Squid's EarHigh

Eddie Prévost is the renowned drummer who was a founder member of the legendary improvisation group AMM, back in 1965, and remains the group's only ever-present member. In November 1999, Prévost set up a free improvisation workshop, which met once a week in London, welcoming interested musicians to turn up and improvise together. (Only the arrival of Covid-19 and its attendant lockdown halted the workshop's unbroken run, a few months after its twentieth anniversary was celebrated; all associated with it anticipate the workshop to reconvene once it is safe to do so.) Over those first twenty years the workshop was attended by well over five-hundred players, with weekly attendance numbers ranging from three up to the mid-twenties. Countless musicians progressed from attending the weekly workshop to playing regular gigs across the capital. Two long-standing members are electronicist Daniel Kordik and trombonist Ed Lucas who met and bonded at the workshop and, in 2013, set up their Earshots label. Like all who attended the workshop, they also met and bonded with Prévost, hence this album.
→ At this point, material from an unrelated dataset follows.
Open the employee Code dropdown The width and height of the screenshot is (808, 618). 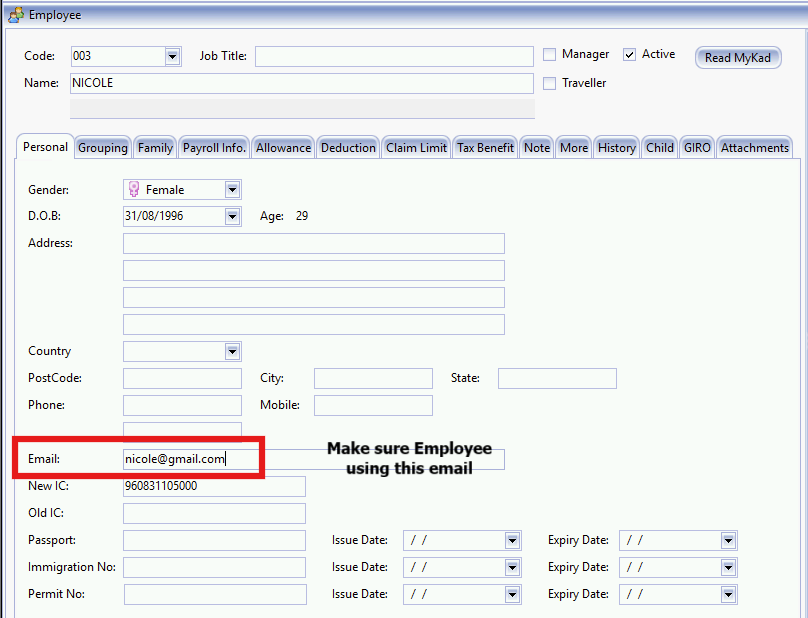pos(171,56)
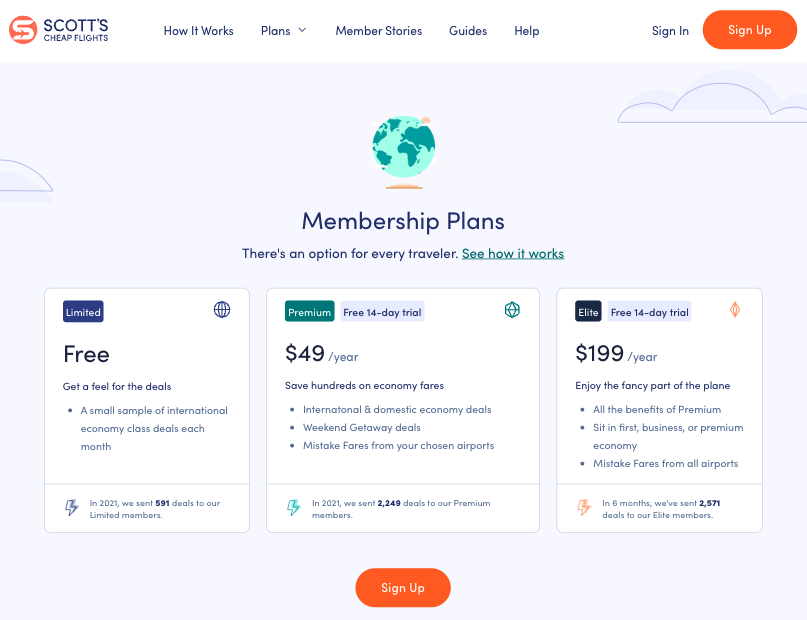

In October 2018, Kordik and Lucas had recorded Prévost playing solo, the resulting album Matching Mix being released on Earshots in June 2019. That album was mainly recorded in the twelfth-century All Saints Church at High Laver, near to Prévost's home in Matching Tye, Essex, the acoustic quality of the space having drawn all three to the church. In spring 2019, Kordik and Lucas returned to High Laver to record a trio album with Prévost, once again attracted by the church's acoustics. The album — jointly issued by Earshots and Prévost's own Matchless label — comprises four tracks, totalling forty minutes, which are heard in the order in which they were played in the church.
The appropriately titled opener, "Chancel, Nave, Tower", begins with a sound which has practically become Prévost's trademark, the resonating ringing of a bowed cymbal; across the album, he employs a wide range of sounds and techniques, conventional and less so. Once Lucas' trombone and Kordik's synthesiser have made their entrance, the three engage in the type of collective improvisation which typifies the workshop, being based on listening, searching, and responding sympathetically; the results are not obviously led by any of the three, but are produced collectively. None of the instruments is consistently predictable, all of them producing atypical non-stereotyped sounds throughout. Crucially, though, the sounds that they do produce always complement one another perfectly. Just as miraculously, the album's four tracks are distinctly different, each one making satisfying, exhilarating listening. First rate improv. Unconditionally recommended.